La littérature prolétarienne
selon
Henry Poulaille




   

Extrait d'une préface d'Henry Poulaille
pour Pierre Piller, L'Enfance en Croix

dans

Henry Poulaille
La Littérature par le peuple
(Nouvel Âge littéraire, 3)
p. 361.


     On peut dire que si l'on ne l'admet pas encore de bon gré, la littérature prolétarienne existe en France. Quelle meilleure preuve de cette existence que l'incessante discussion qu'elle souleva depuis vingt ans. En vain, pour essayer de donner le change, créa-t-on l'Ecole populiste ; elle poursuivit sa montée, s'imposant par le succès de quelques auteurs qui se revendiquaient telle une Marguerite Audoux, un Émile Guillaumin, un Édouard Peisson et les Jean Giono, Eugène Dabit, Lucien Gachon, Ludovic Massé, Philéas Lebesgue. On ne peut nier que l’'apport prolétarien fut intéressant, et les livres de ces auteurs, ceux de Jules Reboul, Tristan Rémy, Louis Guilloux, Marc Bernard, Henriette Valet, les frères Bonneff, etc., ceux du paysan Francis André, de Constant Malva, le mineur, ceux de Hubert Krains, Jean Tousseul, Louis Gérin, Albert Ayguesparse en Belgique, sont restés parmi l'acquis intellectuel de l'époque.
     En
vain le Prix Populiste fut-il donné à plusieurs de ces auteurs, — Eugène Dabit, Tristan Rémy, Marc Bernard —, la littérature prolétarienne sut résister aux mirages de la gloriole vaine et de l'argent. Certes, plusieurs ont montré comme une certaine honte d’avoir milité en faveur de cette littérature, quelques-uns la renient et la blaguent dans des articles pour se faire des sous.

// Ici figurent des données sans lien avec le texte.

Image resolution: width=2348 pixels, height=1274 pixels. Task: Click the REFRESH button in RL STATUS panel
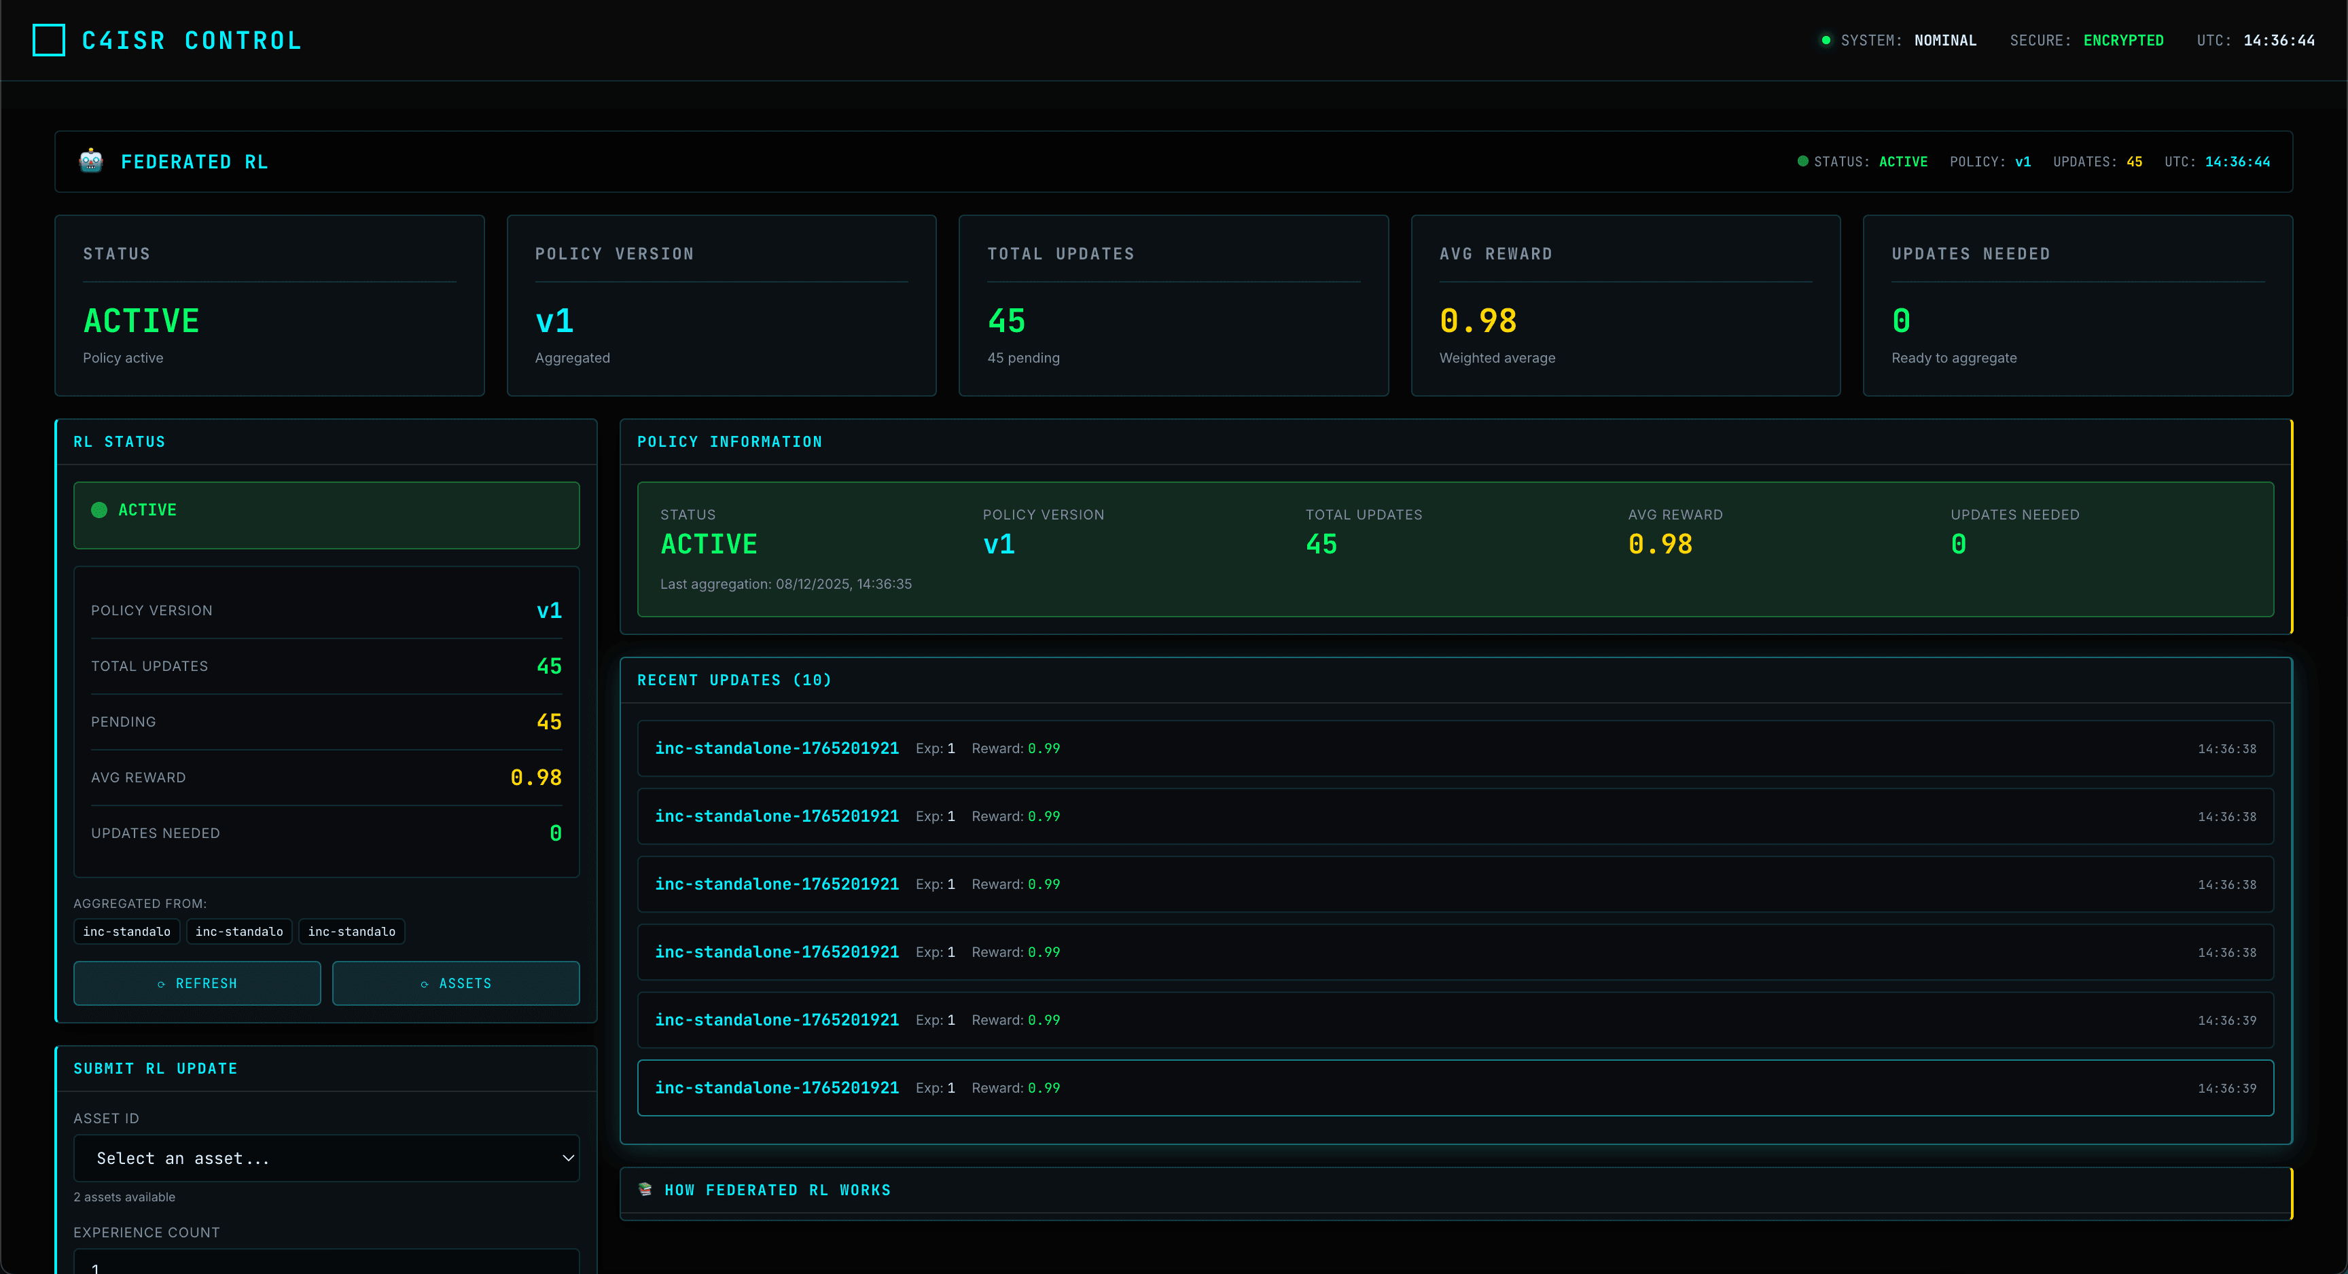tap(196, 983)
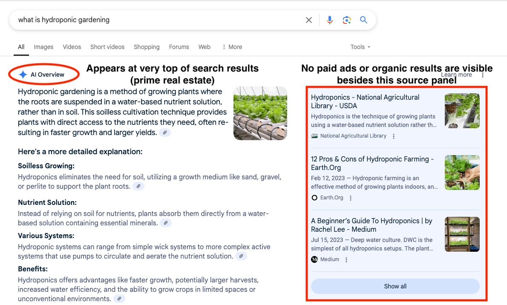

Il faut bien compter du déchet dans tout mouvement, et les hommes ne savent pas toujours réagir sainement contre la réussite, ou ils s’aigrissent de leur non réussite. Les meilleurs, dont un Peisson, ex-inscrit maritime, ne rougissent pas d’être des écrivains amateurs, et non de métier, et d’être venus aux Lettres non par carrière, mais ayant à s’exprimer.
     Au fait,
pour ce qui est du métier d’écrire, la plupart surent montrer qu’ils le possédaient d’instinct. Marguerite Audoux n’avait-elle pas débuté par un chef-d’œuvre : Marie-Claire ? Émile Guillaumin, par La Vie d’un Simple ? Eugène Dabit avec L’Hôtel du Nord, Lucien Gachon avec Maria, Ludovic Massé avec Le Mas des Oubells, Henriette Valet avec Madam  60 bis ? Et les débuts de Jean Tousseul, de Francis André, L’Ascension de Lucien Bourgeois, les Contes ardéchois de Jules Reboul, qui sont ce qu’il y a de mieux depuis Daudet et Paul Arène, dans le conte de chez nous. Faut-il évoquer encore Jours de famine et de détresse de la plus grande de toute cette phalange, notre regrettée Neel Doff ? N’aurait-elle, cette littérature, qu’apporté ce livre, le livre le plus cruel écrit sur la misère, qu’il en serait sa justification.
     À l'é
tranger, cette littérature depuis longtemps existe. Elle a donné des maîtres comme Knut Hamsun, Johan Bojer, un Gorki, le Gorki d’avant la politique. En France, pays essentiellement petit-bourgeois, elle eut quelque mal à faire sa percée, mais aujourd’hui elle est faite, et en les temps difficiles que nous vivons, on voit encore des auteurs inédits, ouvriers, paysans ou marins, grossir le nombre de ces auteurs dont écrire n’est pas le métier qui leur gagne leur pain.
     À côté
des livres parus récemment de Constant Malva, Lucien Gachon, Louis Gérin, Albert Ayguesparse, Émile Guillaumin, Jules Reboul, etc., on a vu sortir quelques jeunes ou inconnus qui furent remarqués : ne citons que Charles Desse avec Fil à fil et Robert Brassy, dont La Petite musique indique un tempérament, et surtout Julien Blanc, avec cette magnifique autobiographie intitulée Seule la vie… que toute la critique a salué comme une révélation. Au moment où j’écris ces lignes, on annonce la parution de romans de Ludovic Massé, de Lucien Gachon, de Léon Gerbe. La littérature prolétarienne, on le voit, n’est pas morte.